George handworks all of our blasted pieces. We use a coarse dry blasting. Iron filings are blasted at high pressure against our jewellery to eat into the surface of the metal. This gives a brick type texture that we soften with a wet glass bead blasting. The end result is a raw and refined finish with a satin sheen. It is a finish that works for people who like something brutal, but also for those who like something uniquely refined.

Additional reading: Click here

Stone Carving

Alice Made This | Stone Carving | Locally Made | Phil Surey | Alphabet Jewellery

I was introduced to Phil through another stone carver, craftsman, and friend, Simon Smith. I met in Phil Surey in Deptford at his beautiful workshop. We talked through the process, history, craft, and Immediately I was keen to celebrate his expertise. The relationship and understanding evolved, and stone carving was the starting point for our Alphabet collection.

His art of letter carving, is considered a somewhat anonymous art. A quiet art, carved with artistic liberation, geometric accuracy, and technical excellence, yet one that remains largely anonymous, as no one puts their name against this wonderful craftsmanship! It was this anonymity that affected me. Shining a light on an unsung heroe of craftsmanship, studying a new process, and further exploring the geological wonder of stone was a project that I had to engage with! And so, a project began.  

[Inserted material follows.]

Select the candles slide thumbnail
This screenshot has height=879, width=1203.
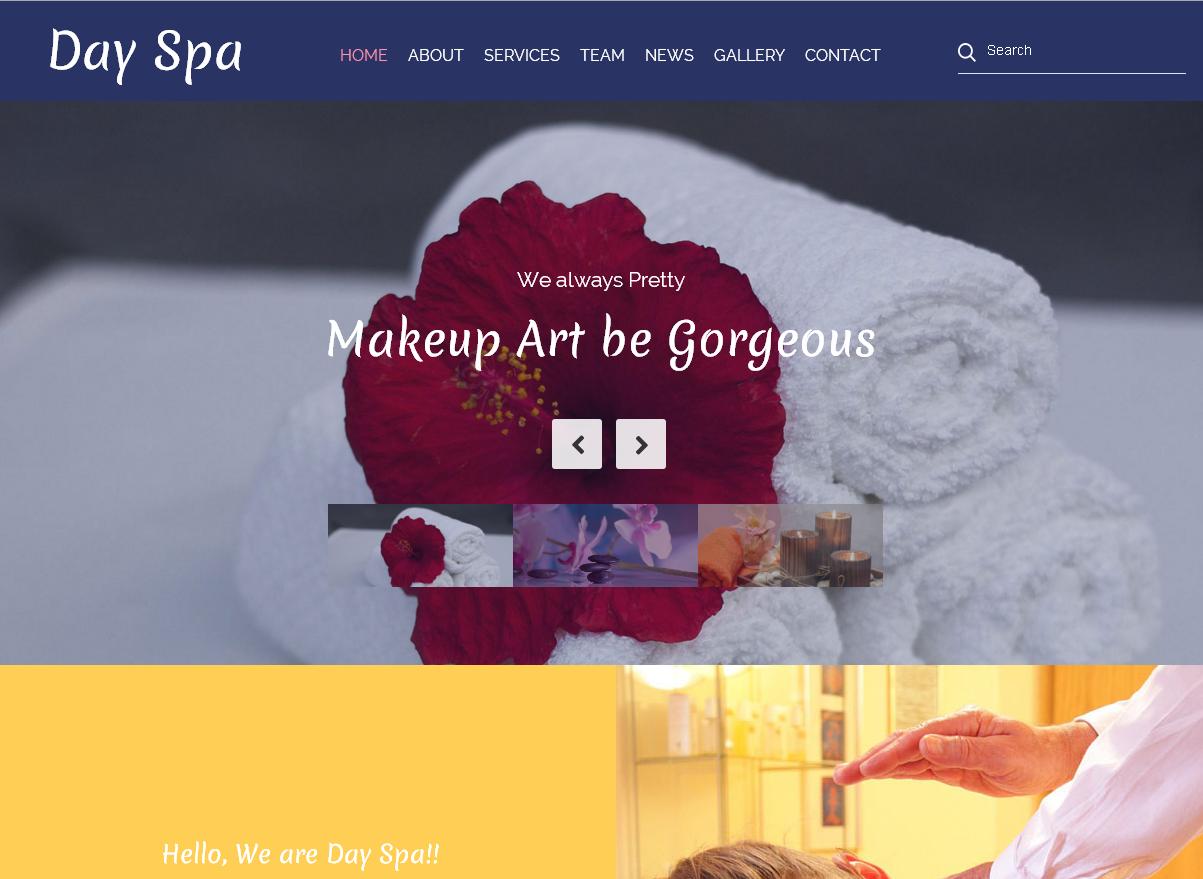pos(790,545)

Graduating in 1996 from the City & Guilds of London Art School, Phil had spells assisting two of the great letter carvers, Richard Kindersley and Ralph Beyer, before establishing his own workshop in South East London, where we had the pleasure of working with him. His humble demeanour veils his amazing client list that includes The National TrustTate BritainSouthwark CathedralWestminster Abbey and Winchester Cathedral amongst many more personal commissions and projects. Here Phil and I explored the history of lettering and the people that shaped stone carving as an art, through the Alphabet collection. We chose stones to carve, for their locality and purpose. We looked at lettering that appealed to us both through its font heritage and industry affiliations. Phil designed the lettering for the Alphabet Collection by brush & pencil before transferring to stone and carving the ‘tools’ through which I can then create each piece of Alphabet jewellery.

Each time I create a piece from these stone tools I feel like I am deeply celebrating all the anonymous craftspeople that are visible through the architecture around us.